Like so much in IT, it's hard to tell what's what and what's not.
Facebook chatting app Is Well On Its Way To A Billion Users
FTFY
Time for regulators to step in. What if telco's kept their clients hostage by not letting them call clients on other networks? That would be insane. Same here.
If Pandora's box is destined to be opened, *I* want to be the one to open it.
I guess facebook is calculating the numbers in a different way. When there is a faint trace of a user (i.e. an uploaded addressbook entry, which could be conntected to a user ASAP he installs WA), its a user. Other companies are more conservative and call only people actually (still) using their app users.
in fact, one day Facebook might decide to give every FB user a free WhatsApp account, "for their own convenience".

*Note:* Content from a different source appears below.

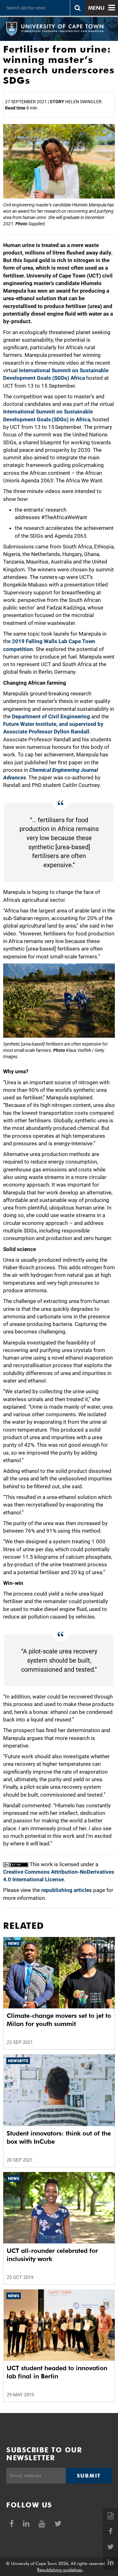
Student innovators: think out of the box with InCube (59, 2137)
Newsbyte (18, 2060)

Suddenly WA gains several billion users, including those who do not use FB anymore. Share price goes up, Slashdot talks about it, Reality continues to give not one fuck.
Oh, that's easy to explain: Everyone's a user!
Everyone who ever tried WhatsApp is. Everyone who turned away from it when they were scooped up by Farcebook still is. And everyone who ever clicked any kind of button concerning it in FB.
It's a bit like how Microsoft counts its users. Everyone who ever bought a system where some of their junk was preinstalled is a user, whether he still uses it or whether the first thing he did after unpacking was to wipe the HD.
We used to have a Bill of Rights. Now, with the rights gone, all we have left is the bill.
I literally don't know a single person who uses WhatsApp. I have two teenage daughters who do all the snapchatting and whatnot and they didn't even know what WhatsApp even was. None of their cousins scattered around the western world and attending many different universities know what it is. So the only way that WhatsApp is able to have anything even close to 1 billion users is if it is predominant in non western countries.